The central core of it was a two-story rectangle of blocky yellowish stone, with a porch and front door in the middle overlooking the river valley. On the far north end, a single-story add-on looked as though it contained two rooms. On the near end, an excavation was in progress, with piles of new stone waiting, evidently an addition planned to match the other. On the west, another add-on girdled with a long, covered porch ran the length of the house, clearly the kitchen. No one was in sight.
“Suppertime,” said Fawn. “They must all be in the kitchen.”
“Eight people,” said Dag, whose groundsense left him in no doubt.
Fawn took a long, long breath, and dismounted. She tied both their horses to the back porch rail and led Dag around to the steps. Her lighter and his heavier tread echoed briefly on the porch floor. Top and bottom halves of a double door were open wide and hooked to bolts in the wall, but beyond them was another, lighter doorframe with a gauze screen. Fawn pushed the screen door open and slipped in, holding it for him. He let his wooden hand rest briefly on her shoulder before dropping it to his side.
At a long table filling most of the right-hand half of the room, eight people turned and stared. Dag swiftly tried to match faces with the names and stories he’d been given. Aunt Nattie could be instantly identified, a very short, stout woman with disordered curly gray locks and eyes as milky as pearls, her head now cocked with listening. The four brothers were harder to sort, but he thought he could determine Fletch, bulky and oldest, Reed and Rush, the non-identical twins, brown-haired and brown-eyed, and ash-haired and blue-eyed respectively, and Whit, black-haired like Fawn, skinny, and youngest but for her. A plump young woman seated next to Fletch defeated his tutorial. Fawn’s parents, Sorrel and Tril Bluefield, were no hardship to identify, a graying man at the table’s head who’d stood up so fast his chair had banged over, and on the near end a short, middle-aged woman stumbling out of her seat shrieking.
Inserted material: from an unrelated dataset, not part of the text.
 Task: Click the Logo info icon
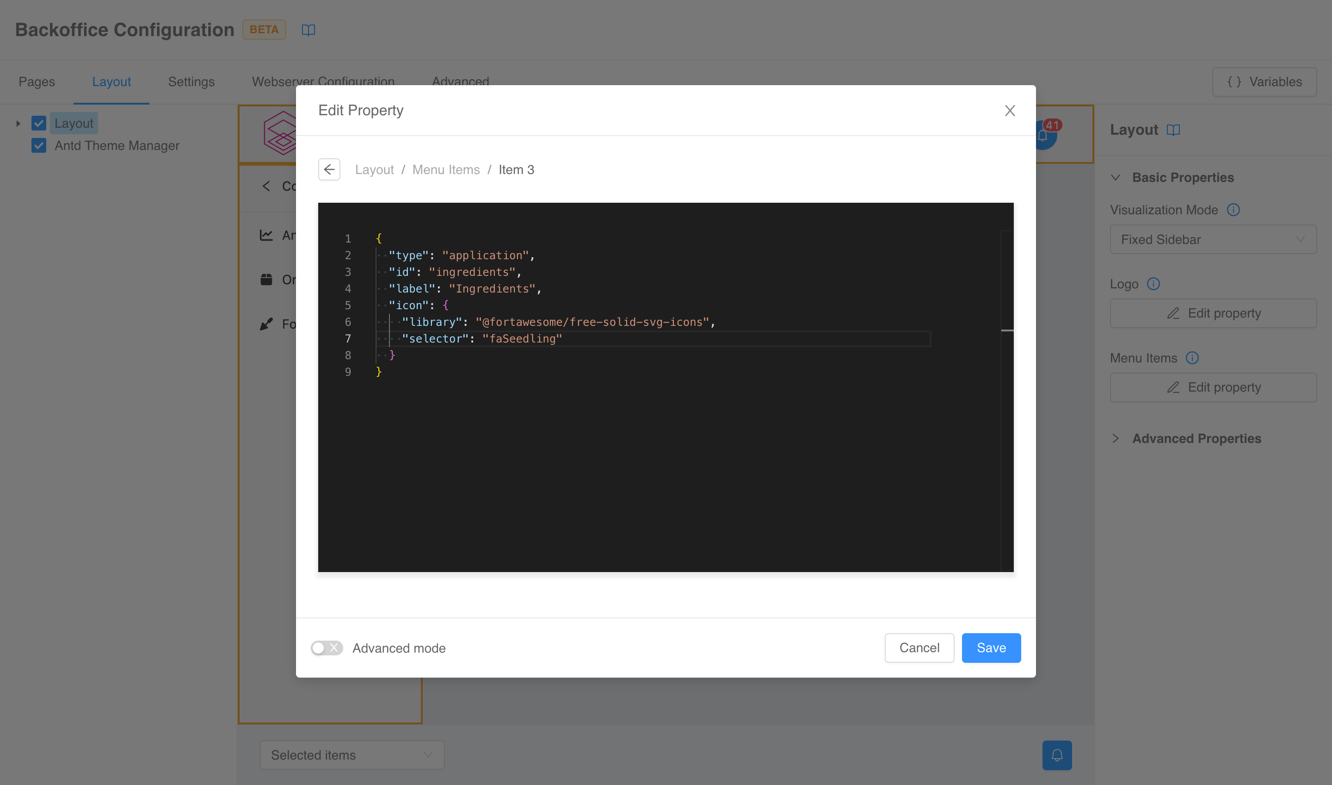pos(1153,284)
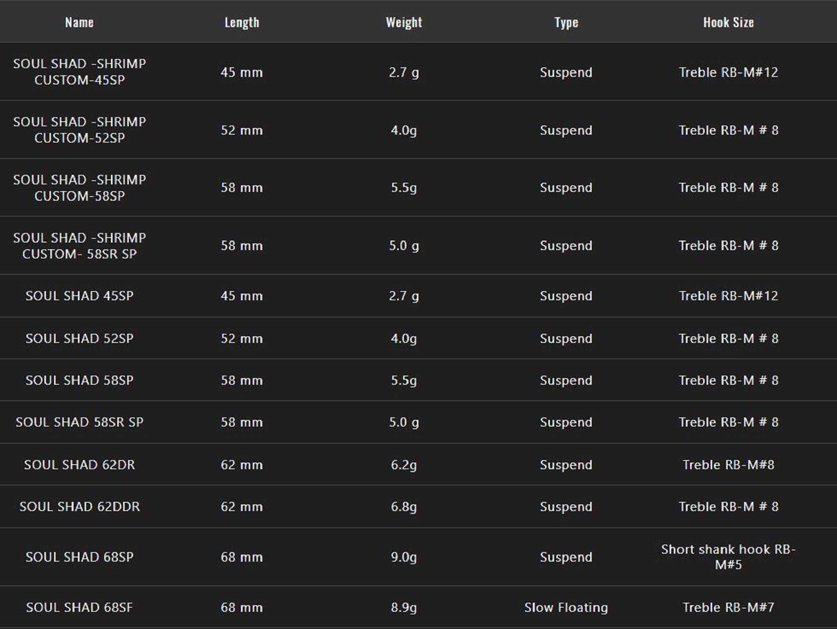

Fawn’s parents descended upon her in such a whirl of joy, relief, and rage that Dag had to close off his groundsense lest he be overwhelmed. The brothers, behind, were mostly grinning with relief, and Aunt Nattie was asking urgently,
“What? Is that Fawn, you say? Told you she wasn’t dead! About time!”
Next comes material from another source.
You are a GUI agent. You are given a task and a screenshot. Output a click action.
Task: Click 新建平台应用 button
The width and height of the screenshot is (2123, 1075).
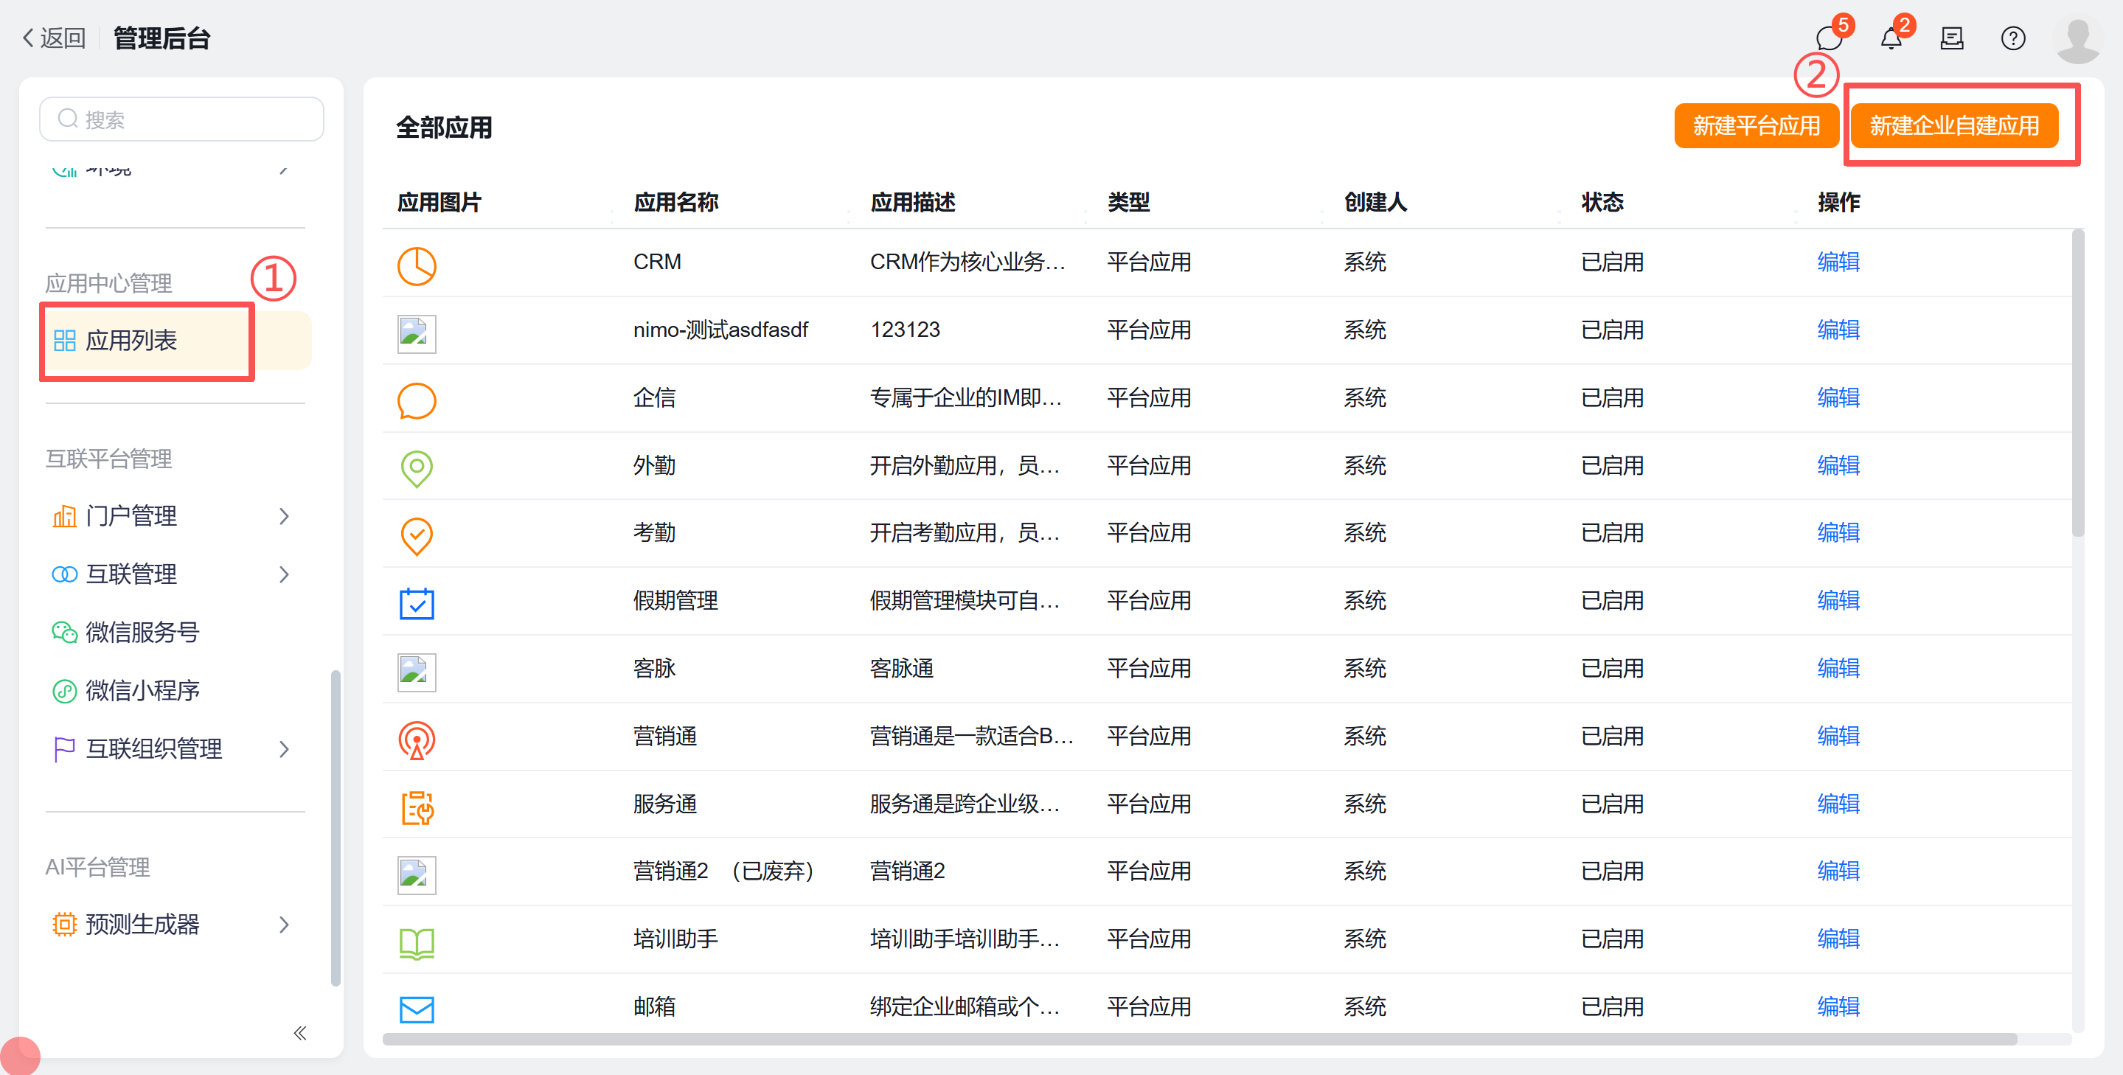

Fawn, her face nearly unreadable, endured being hugged, kissed, and shaken in equal measure; the dampness in her blinking eyes was not, Dag thought, caught only from the emotions around her. Dag stiffened a little when her father, after hugging her off her feet, put her down and then threatened to beat her; but while his paternal relief was very real, it seemed his threats were not, for Fawn didn’t flinch in the least from them.
“Where have you been, girl?” her mother’s voice finally rose over the babble to demand.
Fawn backed up a trifle, raised her chin, and said in a rush, “I went to Glassforge to look for work, and I may have found some too, but first I have to go with Dag, here, to Hickory Lake to help make his report to his captain about the blight bogle we killed.”
Her family gazed at Fawn as though she’d started raving in a fever; Dag suspected the only part they’d really caught was Glassforge.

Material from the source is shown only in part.